Consistency and inconsistency

Stephen Kirchner raises all sorts of issues in this post (no permalink) which I just found (interestingly enough, just after giving a talk to a leftish audience in which I criticized, among other ‘magic puddings’, the idea that expenditure could be funded by deficits in the long run). After talking in a rather waffly way about the US budget, Kirchner says:

Similarly, it has been amusing to watch many left-of-centre economists re-discover fiscal conservatism now that the government in the US is spending money on stuff they don’t like. John Quiggin characteristically overstates his case in referring to the rise of ‘banana republic populism’ in the US. There are many objections one could raise to the growth in non-defence discretionary outlays under the Bush Administration. But one can’t help but think that deficits of similar magnitude incurred by a Democratic Administration in the wake of a major recession would not occasion similarly alarmist predictions from the likes of Quiggin.

My first response is that it’s a bit annoying when you take the trouble to post almost your entire output on the Web and someone makes this kind of comment without reading what you’ve written. I’ve written many times, and in many different contexts, on the need for a ‘golden rule’ approach in which budgets are balanced (more precisely, public net worth is stable) over the course of the economic cycle. But Kirchner feels free to present me as a recent convert to fiscal conservatism motivated by political partisanship.

The second point is that the objection is not to the current relatively modest deficits, associated, as Kirchner says, with a major recession, but at the projection of deficits growing indefinitely into the future. Brad de Long gives the alarming details in numerous posts on his site.

The final point relates to Kirchner’s own inconsistency. He denies being a Keynesian, but seems to imply that running deficits in recessions isn’t such a bad idea (or maybe he’s just imputing this viewpoint to me). Or perhaps, like the US Republicans, he thinks that deficits are always good.

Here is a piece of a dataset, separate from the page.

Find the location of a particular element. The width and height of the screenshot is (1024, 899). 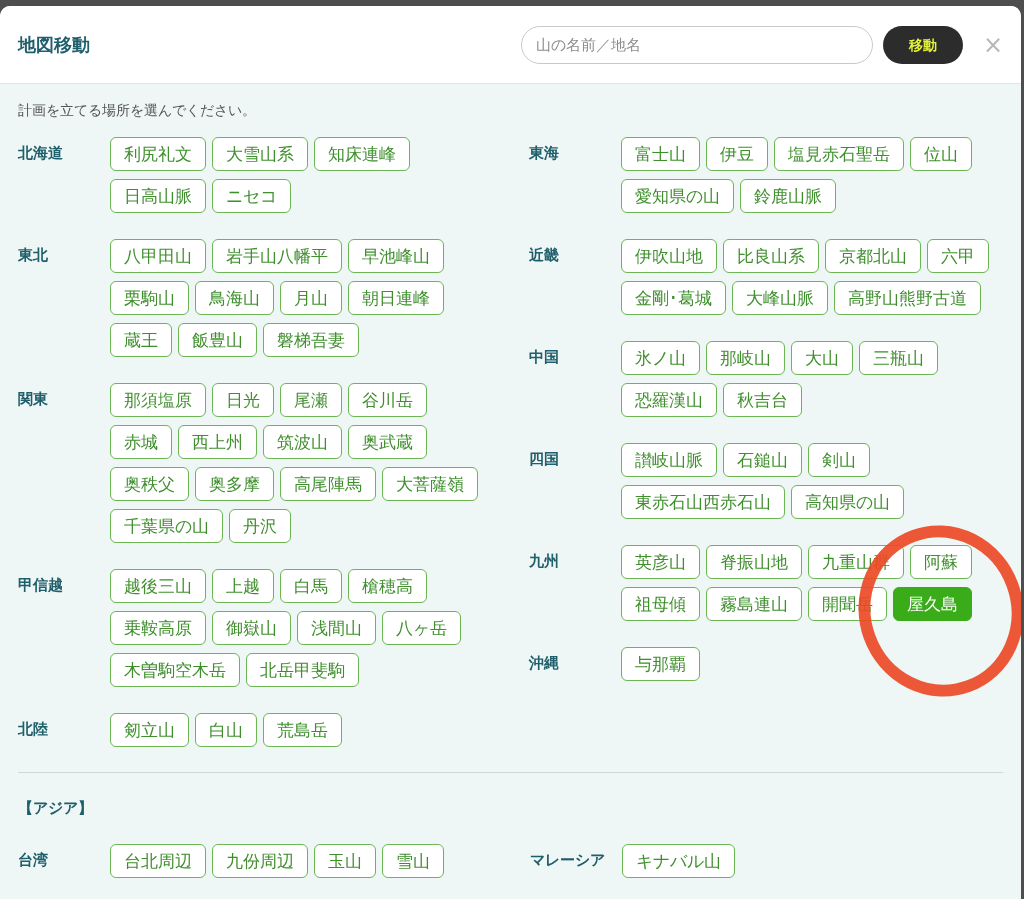

place-chip: 御嶽山 is located at coordinates (252, 628).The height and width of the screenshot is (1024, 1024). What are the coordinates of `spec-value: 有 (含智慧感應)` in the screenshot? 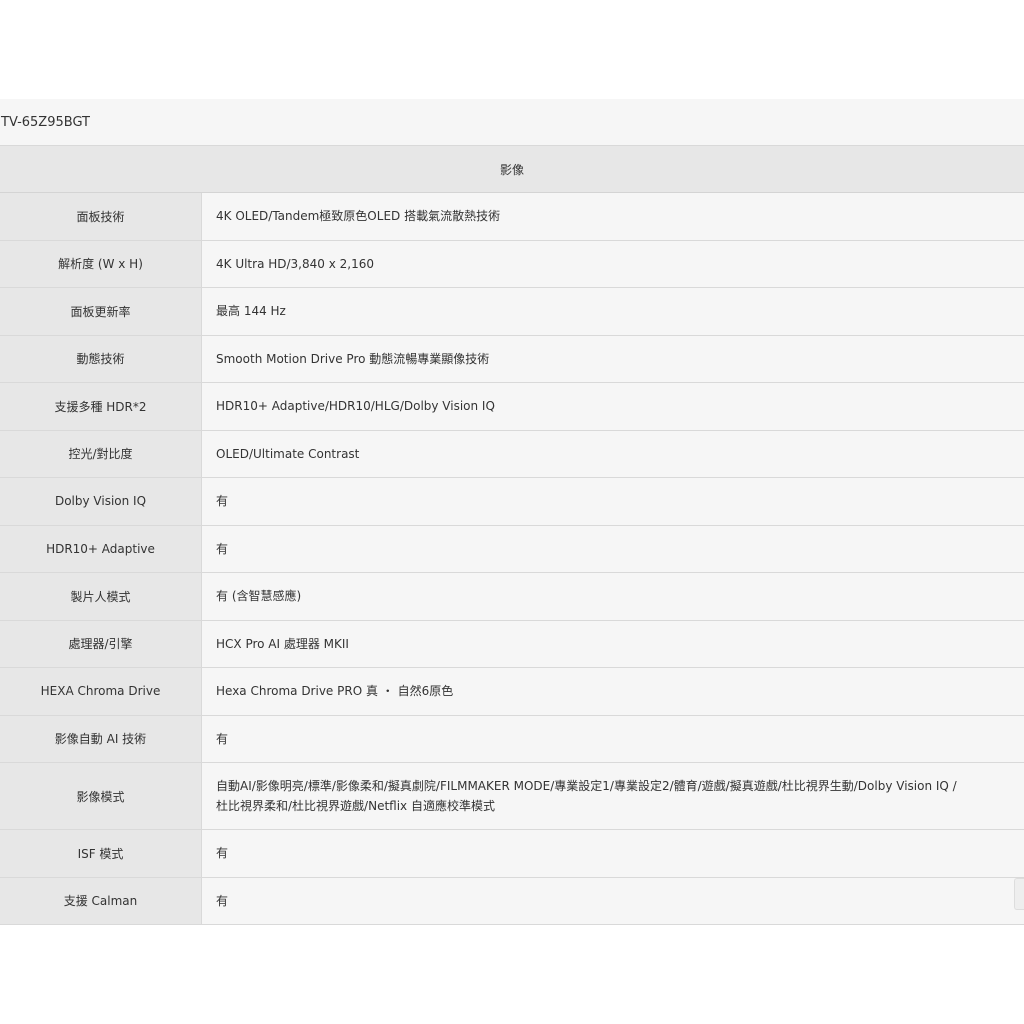 It's located at (613, 596).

I’ll leave it to him to clarify his position on all this.

To summarise, I don’t see anything wrong with the proposed US budget deficit for this year or next . But if a government of any political color put forward a long-term fiscal strategy as irresponsible as that put up by Bush, I would certainly be raising the alarm.

Update Following a discussion you can read in the comments thread, Stephen Kirchner has now graciously withdrawn the suggestion that my concern about fiscal sustainability is politically selective.